Girls liked Charlie at first. Laurie had been no exception. He was a compact, nice-faced boy with dark curly hair. All the boys desired Laurie Tomasini. The boys from nearby Foster High even stopped by during lunch time to watch her practice with the 8th grade cheerleading squad. Laurie had SPOKEN with Charlie. Laurie had a boyish body, but softer in the hips and shoulders. She looked flat-chested; but had acres of glossy mahogany hair, and a gorgeous face. Her skin was the color of brandy. She had dark eyes, naturally elongated like an Egyptian princess's including the snow-white corners. A woman's beauty, Charlie decided, was indescribable; it could only be looked at, not touched, and he had a rare talent for looking. She had the fig-shaped nose, the lotus mouth, the football jaw Charlie found in the library in books on timeless Nilotic art.

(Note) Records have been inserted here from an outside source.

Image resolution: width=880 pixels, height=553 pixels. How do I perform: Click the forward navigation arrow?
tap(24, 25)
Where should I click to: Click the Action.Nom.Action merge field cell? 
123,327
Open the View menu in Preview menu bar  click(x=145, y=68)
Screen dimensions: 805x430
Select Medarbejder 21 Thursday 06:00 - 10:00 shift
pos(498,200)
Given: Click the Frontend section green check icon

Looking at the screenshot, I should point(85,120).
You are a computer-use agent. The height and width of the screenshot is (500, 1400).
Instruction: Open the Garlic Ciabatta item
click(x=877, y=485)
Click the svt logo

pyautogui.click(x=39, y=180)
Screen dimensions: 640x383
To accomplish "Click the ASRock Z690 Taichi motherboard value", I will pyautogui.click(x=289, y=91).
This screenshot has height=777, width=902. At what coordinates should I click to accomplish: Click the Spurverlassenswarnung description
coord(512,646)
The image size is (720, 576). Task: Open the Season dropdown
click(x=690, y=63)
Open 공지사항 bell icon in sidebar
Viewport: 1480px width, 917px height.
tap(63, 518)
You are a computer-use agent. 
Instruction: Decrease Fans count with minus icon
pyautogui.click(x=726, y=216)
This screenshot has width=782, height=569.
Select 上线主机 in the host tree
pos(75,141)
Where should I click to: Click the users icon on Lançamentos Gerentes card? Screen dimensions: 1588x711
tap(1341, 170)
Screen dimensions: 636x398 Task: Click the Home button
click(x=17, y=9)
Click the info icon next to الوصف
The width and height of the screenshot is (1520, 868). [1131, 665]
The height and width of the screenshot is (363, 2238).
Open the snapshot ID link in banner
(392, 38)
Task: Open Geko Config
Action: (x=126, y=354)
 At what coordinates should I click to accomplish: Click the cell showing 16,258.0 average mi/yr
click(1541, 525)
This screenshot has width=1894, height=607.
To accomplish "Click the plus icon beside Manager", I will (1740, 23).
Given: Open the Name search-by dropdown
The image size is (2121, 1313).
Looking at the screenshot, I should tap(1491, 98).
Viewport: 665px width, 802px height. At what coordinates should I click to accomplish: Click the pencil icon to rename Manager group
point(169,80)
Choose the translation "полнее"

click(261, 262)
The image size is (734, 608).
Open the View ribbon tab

Alas, her attraction to him lasted little more than a day. Charlie saw her walking home with the captain of the basketball team. No matter, he knew where her window was. The boys wondered what if anything was becoming of Laurie's tits, as they so crudely put it. With his friends the owl, the bat, and the moon, Charlie gazed contentedly through a fault in the Venetian blinds. Yes, she did have breasts though small, with large chestnut nipples, and they even wobbled a bit when she did the back high split. She had a habit of grasping her hands against her bare belly and turning this way and that to admire herself in the mirror. Charlie would grow excited (but never touched himself, for guilt and fear) and when his pants got wet he would steal softly home like a wild Indian returning from the hunt.

One evening, as he watched Laurie, a dog started barking ferociously. The Tomasinis had gotten a shepherd with slavering muzzle and vicious looking teeth. It thudded up to the fence and started cutting the air with axe-blow barks that hurt Charlie's ears and scared him. Charlie slipped and fell, getting muddy. A door opened, and Mr. Tomasini appeared carrying a rifle and a flashlight. Laurie's hand pushed open the blinds, her other hand covering one breast. A chestnut nipple looked at Charlie; it was the last he ever saw of Laurie; and he would carry a lifetime memory of the loathing and fury in her eyes. A gunshot cracked through the air, and Charlie ran like hell.

Next day at school, the principal called him in. "Charlie, were you near Laurie Tomasini's house last night?"

"Nossir," Charlie said forthrightly.

The principal's face showed uncertainty and disgust. "Charlie, Mr. Tomasini filed a complaint with the police about a peeping tom. He says Laurie thinks she saw you, but she's not sure, so they can't prove anything. You're lucky it won't go any farther than this. Don't do that again or you'll wind up in jail one day. Do you understand?"

"Sir, I am innocent," Charlie said with humble honesty.